Monkey Mama

I read an article the other day about how monkeys give in to their babies’ demands if there are other monkeys or people around to witness the tantrum. (You can read it here.) Humans do it too, of course, for any number of reasons. Not wanting to look like a bad mother who can’t “control” her child (as if there is any such thing or it would even be desirable); embarrassment; not wanting the people around her to have to listen to her child’s screams; being somewhere that limits her ability to react the way she’d prefer and just wanting to get through it as fast as possible. Et cetera.

Sam and I went to the post office today and, well. You know how he can be there. But I had bandanna pants to mail and by god I was going to mail them, so we got in line. (It was very long, of course.) At first he played next to me, jumping on and off the little rug. Then a little girl, maybe a year old, walked by and they entertained and chased each other for about five minutes. All was well until we got to the part of the line that is semi-enclosed by rope barriers and a display table. The little girl was long gone and Sam still wanted to play. For a while he was happy going under the ropes, back and forth and touch the wall. But of course he eventually wanted to go further. At first he would run back to the rug and then come when I beckoned, but he grew bolder and ran to the doorway leading out to where the mailboxes are. Oh, and the open door to the street. I went and got him and brought him back. He yelled but I refused to put him down until he listened to me. “You may not go out the door. You have to stay near me.” He went under the rope, ran around the line, and went straight out the door. I chased him, through a crowd of people who did not fucking move out of the way, and he took a sharp turn by the outer door and ran down the line of mailboxes. At the end he stopped, looked at me, and laughed.

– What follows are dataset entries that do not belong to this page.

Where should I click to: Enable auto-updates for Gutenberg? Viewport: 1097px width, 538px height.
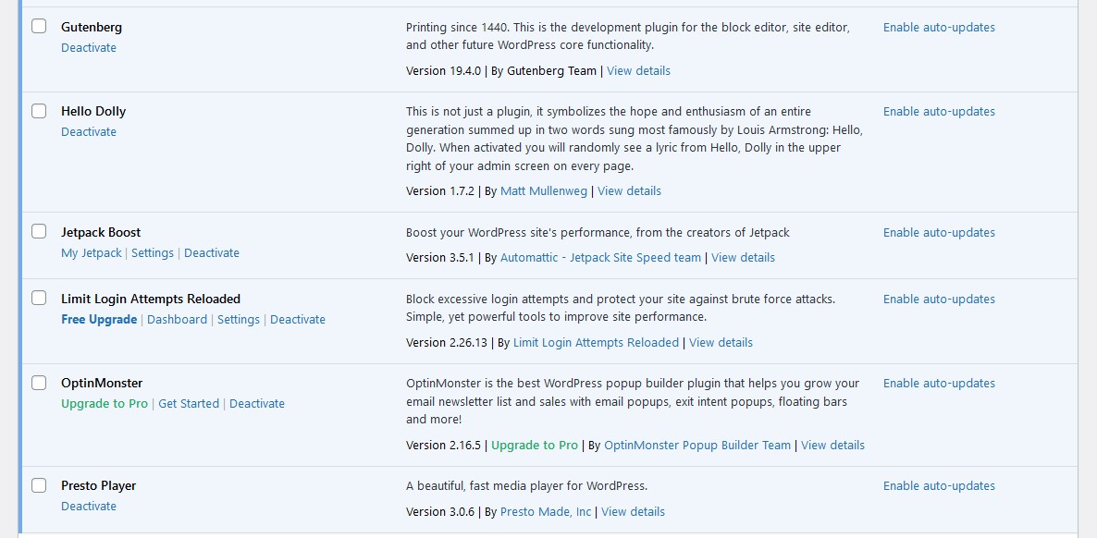coord(939,27)
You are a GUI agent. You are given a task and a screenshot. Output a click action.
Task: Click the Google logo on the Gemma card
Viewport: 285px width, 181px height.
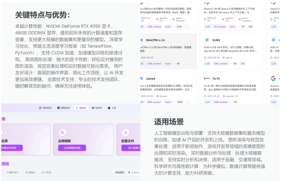point(273,79)
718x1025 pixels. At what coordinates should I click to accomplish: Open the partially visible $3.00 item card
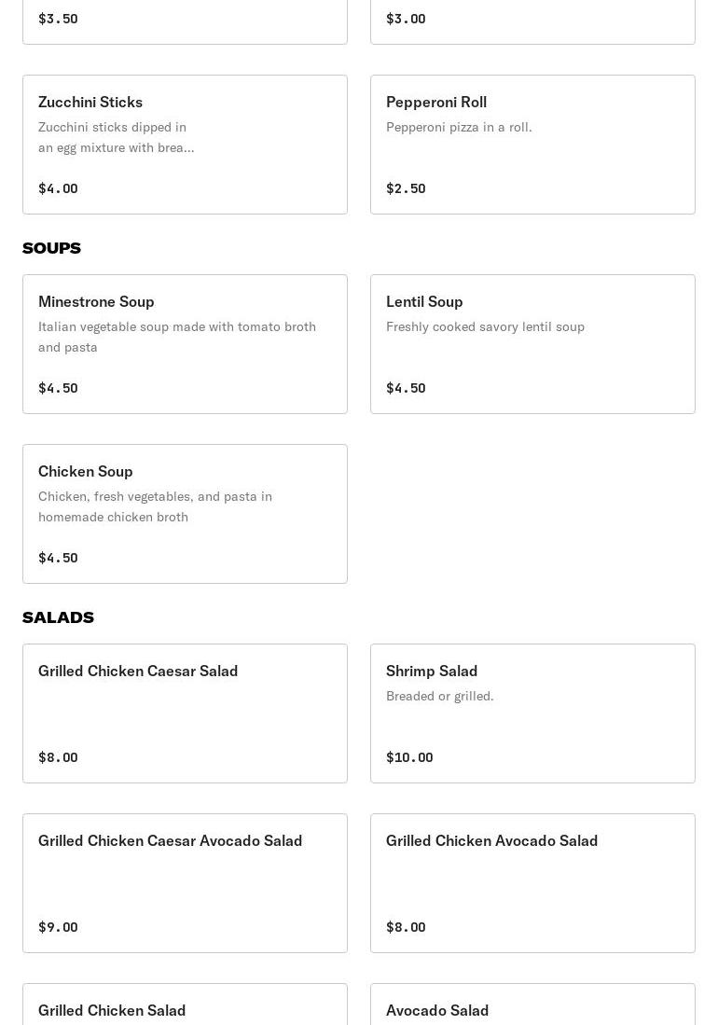point(532,22)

I picked him up and carried him back to the line. I did not spank him but oh, I wanted to. He struggled and kicked and yelled and whined and carried on, but I held him and softly reminded him that I could not let him play if he would not listen to me and stay close. I told him he could not get down and he must be pretty angry and it was OK to be upset but he needed to stop shrieking because the people around us should not have to listen to it. I told him it was almost our turn and we were going to mail our packages and then we could go back outside.

I did not try to bribe him. I did not yell at him. I did not apologize to the other customers.

It was HARD. Sometimes I’d rather be a monkey.

12 thoughts on “Monkey Mama

  1. Will (oslowe)

    March 14, 2009 at 6:55am

    I hope you threw elbows at those t@!#s not gettin’ out yr way.

  2. allison

    March 14, 2009 at 9:46am

    You know, if I was one of those people next to you in line, I would be dazzled by your AWESOMENESS.

    allison’s last blog post..Ponderings and Posings

  3. Amy

    March 14, 2009 at 12:05pm

    That’s pretty much applause-worthy.

  4. Amy

    March 14, 2009 at 12:10pm

    Oh, also, it totally reminds me of this bit that I read from the last TWoP recap of Robots:

    “There comes a point in every parent’s day, usually around three o’clock. Not every day, and hopefully not often, but into every parent’s day this moment comes eventually, and we don’t like to talk about it, but the fact is that some days, you have to be really fucking slow with your movements and monitor your vocal tone carefully, or they are going to put you in jail for murdering everybody. And an even bigger secret is that kids — even infants, even just a few days old — know this, and love it. It is their Olympics.”

  5. Cazzle

    March 14, 2009 at 4:14pm

    Respect to you, Mama. I don’t know whether I could have remained so controlled in the same situation.

    *salutes*

  6. Jenn

    March 14, 2009 at 7:22pm

    Plus, if you were a monkey, you could have flung some poop at people.

  7. Yeahian

    March 15, 2009 at 6:48pm

    No paper or crayons in your bag of tricks? No regular reader would expect you to apologize for anything. You can, however, weigh your package at home, print out the postage, and avoid the drama.

  8. Annika

    March 15, 2009 at 7:06pm

    Paper and crayons can’t hold this kid. I’ve tried – it just makes my bag heavier.

    And sadly, my printer AND my scale are out of commission. I really should do something about them.

  9. Kim

    March 16, 2009 at 4:12am

    I’m curious about your views on “child leashes” (not recommending). I’ve seen some parents use them successfully, providing the illusion of freedom while preventing the mad dash. I know others who think they’re degrading. Sounds like Sam would chafe under ANY restriction when he’s in that mood.

    Anyway, I always appreciate parents who act like you did. My mom claimed that there’s always “witching hour” when kids become possessed by evil.

  10. Lucretia

    March 16, 2009 at 2:05pm

    Out of interest, did your approach work in getting him to stop “freaking out”?

  11. Annika

    March 16, 2009 at 2:17pm

    Yes and no. It’s hard to say because we got to the front of the line quickly and once there he was happy because he likes window transactions (the bank is another favorite). And when we were done and went back outside he was happy and well-behaved and listened to me on the way home. So I don’t really know.

  12. Annika

    March 16, 2009 at 2:17pm

    Oh, and Kim — I’m opposed to them, and more importantly don’t think Sam would stand for it. I’m usually willing to rethink almost anything, but only if it would work!